* [TEXT PROVIDED]:
# Hard case for Oakley's flight deck, is it even neccesary?



## SkullAndXbones (Feb 24, 2014)

just keep your goggles in the microfiber bag and they'll be fine.


----------



## Kevin137 (May 5, 2013)

Do you wear a helmet...??? That is the best hardcase you can have, and you always know where your goggles are... Haha


----------



## SnowDragon (Apr 23, 2012)

Kevin137 said:


> Do you wear a helmet...??? That is the best hardcase you can have, and you always know where your goggles are... Haha


This is what I do.
Goggles in microfibre sleeve, then into the helmet.
Added bonus is that the goggles now don't take up extra room in your bag.

If you don't wear a helmet, then try to find a hard case. Check if Electric or Von Zipper offer any for their oversized goggles.

(Waiting for my Jade iridium Flight Decks to arrive soon!)

* [TASK SET]:
[A] List the usernames of everyone who posted in the goggle hard case thread.
[B] Resume the goggle hard case thread right after its final sentence.

(Collected data)
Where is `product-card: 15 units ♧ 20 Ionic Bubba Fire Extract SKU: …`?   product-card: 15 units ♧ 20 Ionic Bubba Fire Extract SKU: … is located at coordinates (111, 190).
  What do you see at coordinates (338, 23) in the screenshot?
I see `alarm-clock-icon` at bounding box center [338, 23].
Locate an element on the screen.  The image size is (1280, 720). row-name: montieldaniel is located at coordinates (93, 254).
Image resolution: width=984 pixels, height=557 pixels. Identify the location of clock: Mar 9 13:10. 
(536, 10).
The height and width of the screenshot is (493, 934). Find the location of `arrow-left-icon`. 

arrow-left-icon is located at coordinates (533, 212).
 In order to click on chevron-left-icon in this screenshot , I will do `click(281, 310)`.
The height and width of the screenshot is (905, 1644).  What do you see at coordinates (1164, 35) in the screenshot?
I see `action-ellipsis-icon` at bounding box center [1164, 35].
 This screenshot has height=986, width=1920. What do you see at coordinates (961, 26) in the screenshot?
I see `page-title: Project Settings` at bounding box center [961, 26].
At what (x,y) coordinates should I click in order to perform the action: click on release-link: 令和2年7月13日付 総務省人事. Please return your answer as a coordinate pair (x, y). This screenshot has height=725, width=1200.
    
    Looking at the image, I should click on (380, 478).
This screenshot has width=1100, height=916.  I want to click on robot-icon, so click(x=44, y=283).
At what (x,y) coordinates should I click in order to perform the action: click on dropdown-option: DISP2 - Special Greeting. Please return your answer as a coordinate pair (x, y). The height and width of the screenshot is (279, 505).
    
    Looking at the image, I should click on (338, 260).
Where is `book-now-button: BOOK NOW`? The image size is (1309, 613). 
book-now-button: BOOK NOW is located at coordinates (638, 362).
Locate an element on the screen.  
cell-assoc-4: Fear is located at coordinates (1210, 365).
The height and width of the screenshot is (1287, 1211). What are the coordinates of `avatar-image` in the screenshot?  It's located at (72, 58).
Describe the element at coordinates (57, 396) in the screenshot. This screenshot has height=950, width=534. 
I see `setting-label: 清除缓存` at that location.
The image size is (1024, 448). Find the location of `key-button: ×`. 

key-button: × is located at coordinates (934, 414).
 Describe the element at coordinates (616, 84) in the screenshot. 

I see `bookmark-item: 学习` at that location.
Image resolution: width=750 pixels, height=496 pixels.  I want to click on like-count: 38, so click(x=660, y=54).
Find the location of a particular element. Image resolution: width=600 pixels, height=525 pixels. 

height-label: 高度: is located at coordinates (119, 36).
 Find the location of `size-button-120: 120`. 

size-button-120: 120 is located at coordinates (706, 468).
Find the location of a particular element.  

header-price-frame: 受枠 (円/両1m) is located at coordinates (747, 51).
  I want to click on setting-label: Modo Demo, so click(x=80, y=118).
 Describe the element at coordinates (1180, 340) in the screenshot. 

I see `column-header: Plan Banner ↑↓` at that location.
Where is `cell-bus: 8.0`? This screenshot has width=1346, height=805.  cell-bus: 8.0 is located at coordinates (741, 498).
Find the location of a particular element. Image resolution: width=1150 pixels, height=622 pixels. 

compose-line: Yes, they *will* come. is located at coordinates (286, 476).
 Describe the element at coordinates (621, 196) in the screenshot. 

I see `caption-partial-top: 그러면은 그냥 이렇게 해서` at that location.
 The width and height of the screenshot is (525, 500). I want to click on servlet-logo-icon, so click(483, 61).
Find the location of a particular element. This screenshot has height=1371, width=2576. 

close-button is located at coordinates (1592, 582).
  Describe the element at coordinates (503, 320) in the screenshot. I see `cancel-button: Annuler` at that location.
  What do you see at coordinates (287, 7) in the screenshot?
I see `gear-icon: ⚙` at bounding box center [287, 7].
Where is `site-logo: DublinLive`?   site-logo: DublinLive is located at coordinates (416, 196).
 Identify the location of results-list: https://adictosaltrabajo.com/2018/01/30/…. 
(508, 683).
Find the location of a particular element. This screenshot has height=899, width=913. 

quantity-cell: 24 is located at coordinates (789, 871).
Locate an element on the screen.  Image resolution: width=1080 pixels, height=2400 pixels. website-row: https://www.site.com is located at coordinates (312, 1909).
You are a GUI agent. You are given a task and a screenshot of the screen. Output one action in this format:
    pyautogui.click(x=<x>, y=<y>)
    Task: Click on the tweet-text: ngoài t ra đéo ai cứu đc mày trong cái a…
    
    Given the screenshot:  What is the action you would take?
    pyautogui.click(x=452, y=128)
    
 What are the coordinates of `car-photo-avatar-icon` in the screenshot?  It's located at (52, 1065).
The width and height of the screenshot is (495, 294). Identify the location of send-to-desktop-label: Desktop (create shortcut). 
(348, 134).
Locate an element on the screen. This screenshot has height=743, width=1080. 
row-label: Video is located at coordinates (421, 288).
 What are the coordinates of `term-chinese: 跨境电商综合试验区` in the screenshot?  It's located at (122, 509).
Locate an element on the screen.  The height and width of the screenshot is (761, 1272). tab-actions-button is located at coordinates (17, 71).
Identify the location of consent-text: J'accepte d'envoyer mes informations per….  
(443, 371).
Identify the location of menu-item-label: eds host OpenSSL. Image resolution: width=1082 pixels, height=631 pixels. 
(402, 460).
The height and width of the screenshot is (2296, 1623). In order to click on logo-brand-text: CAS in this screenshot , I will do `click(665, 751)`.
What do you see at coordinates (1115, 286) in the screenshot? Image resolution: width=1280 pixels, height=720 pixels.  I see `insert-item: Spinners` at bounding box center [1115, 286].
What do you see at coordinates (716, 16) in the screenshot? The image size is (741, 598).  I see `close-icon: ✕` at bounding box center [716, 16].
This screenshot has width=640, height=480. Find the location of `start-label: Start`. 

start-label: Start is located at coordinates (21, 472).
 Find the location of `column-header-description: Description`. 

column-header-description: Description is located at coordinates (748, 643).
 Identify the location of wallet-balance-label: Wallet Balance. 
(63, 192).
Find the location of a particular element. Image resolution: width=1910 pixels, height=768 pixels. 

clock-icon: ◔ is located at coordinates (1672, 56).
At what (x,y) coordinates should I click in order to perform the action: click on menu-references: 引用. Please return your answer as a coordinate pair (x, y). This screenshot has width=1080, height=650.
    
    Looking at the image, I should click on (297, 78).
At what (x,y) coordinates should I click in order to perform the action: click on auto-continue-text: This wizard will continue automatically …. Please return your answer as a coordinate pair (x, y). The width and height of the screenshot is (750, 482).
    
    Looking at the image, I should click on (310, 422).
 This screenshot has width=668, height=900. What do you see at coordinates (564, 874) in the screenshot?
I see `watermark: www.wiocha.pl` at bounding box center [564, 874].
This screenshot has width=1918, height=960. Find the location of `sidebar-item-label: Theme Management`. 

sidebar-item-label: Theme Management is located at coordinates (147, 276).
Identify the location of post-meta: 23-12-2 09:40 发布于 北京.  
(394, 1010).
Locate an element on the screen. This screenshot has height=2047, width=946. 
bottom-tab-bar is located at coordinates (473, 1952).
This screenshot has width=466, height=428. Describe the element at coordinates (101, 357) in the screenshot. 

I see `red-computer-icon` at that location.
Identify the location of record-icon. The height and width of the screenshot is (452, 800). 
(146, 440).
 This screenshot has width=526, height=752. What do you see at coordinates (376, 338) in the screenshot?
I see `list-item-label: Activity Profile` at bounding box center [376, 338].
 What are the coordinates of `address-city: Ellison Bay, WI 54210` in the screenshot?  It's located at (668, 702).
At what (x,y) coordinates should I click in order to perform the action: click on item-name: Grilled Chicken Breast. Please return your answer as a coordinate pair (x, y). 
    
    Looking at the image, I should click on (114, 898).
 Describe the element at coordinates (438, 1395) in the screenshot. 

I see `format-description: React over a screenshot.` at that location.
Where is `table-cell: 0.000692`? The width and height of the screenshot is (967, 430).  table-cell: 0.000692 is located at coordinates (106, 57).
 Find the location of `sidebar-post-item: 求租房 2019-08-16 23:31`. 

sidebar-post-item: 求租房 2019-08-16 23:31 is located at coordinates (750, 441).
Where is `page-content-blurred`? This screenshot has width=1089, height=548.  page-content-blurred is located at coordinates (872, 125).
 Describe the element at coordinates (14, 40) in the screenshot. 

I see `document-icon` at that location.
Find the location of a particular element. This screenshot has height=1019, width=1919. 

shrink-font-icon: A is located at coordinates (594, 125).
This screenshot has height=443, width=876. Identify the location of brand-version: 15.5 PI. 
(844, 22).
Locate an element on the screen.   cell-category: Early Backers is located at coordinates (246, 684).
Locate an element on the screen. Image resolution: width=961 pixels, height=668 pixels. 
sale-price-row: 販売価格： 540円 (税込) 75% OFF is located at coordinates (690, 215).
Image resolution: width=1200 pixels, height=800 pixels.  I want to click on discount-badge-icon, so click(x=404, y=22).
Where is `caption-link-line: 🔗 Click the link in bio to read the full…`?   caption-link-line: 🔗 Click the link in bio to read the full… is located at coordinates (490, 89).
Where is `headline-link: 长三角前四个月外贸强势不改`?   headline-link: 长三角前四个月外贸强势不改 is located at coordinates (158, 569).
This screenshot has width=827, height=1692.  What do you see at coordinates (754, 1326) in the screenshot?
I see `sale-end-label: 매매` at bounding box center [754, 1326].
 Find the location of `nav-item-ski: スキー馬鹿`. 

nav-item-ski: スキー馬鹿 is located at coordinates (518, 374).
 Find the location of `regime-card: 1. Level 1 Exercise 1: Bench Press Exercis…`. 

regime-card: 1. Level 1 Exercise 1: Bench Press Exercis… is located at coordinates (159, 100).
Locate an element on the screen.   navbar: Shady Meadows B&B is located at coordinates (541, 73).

* [OUTPUTS IN ORDER]:
[A] SkullAndXbones, Kevin137, SnowDragon

[B]
----------



## Snowfever (Jan 24, 2013)

Thx for the advice guys, I do have a helmet and will keep them in there!


----------



## jdang307 (Feb 6, 2011)

GreyDragon said:


> This is what I do.
> Goggles in microfibre sleeve, then into the helmet.
> Added bonus is that the goggles now don't take up extra room in your bag.
> 
> ...


Getting the same ones but asian fit for my apparently wide but flat face 

When I'm extra lazy I don't even put the goggles in the case. Just pull them down and tuck them in, with the strap still around the back of the helmet, cuz I'm lazy like that.


----------



## NWskunkAPE (Oct 26, 2012)

Snowfever said:


> Hiya! I've gone of and bought myself the Oakley flight deck (rose prizm lens). Now it doesn't come with a hardcase, which kindof bothers me since this is my first expensive goggle. So the first question is, should I be bothered? I will be wearing it almost all the time so you dont need a case, but obviously you have to carry it in your lugguage and leave it around the cottage when you're back, where it's prone to damage.
> 
> Next thing is, even if I would want to buy a hardcase, I can't find any hardcase from Oakley... I did find a Smith hardcase but it specifically says it does not fit Oakleys, hmprf! Any advice here is very welcome.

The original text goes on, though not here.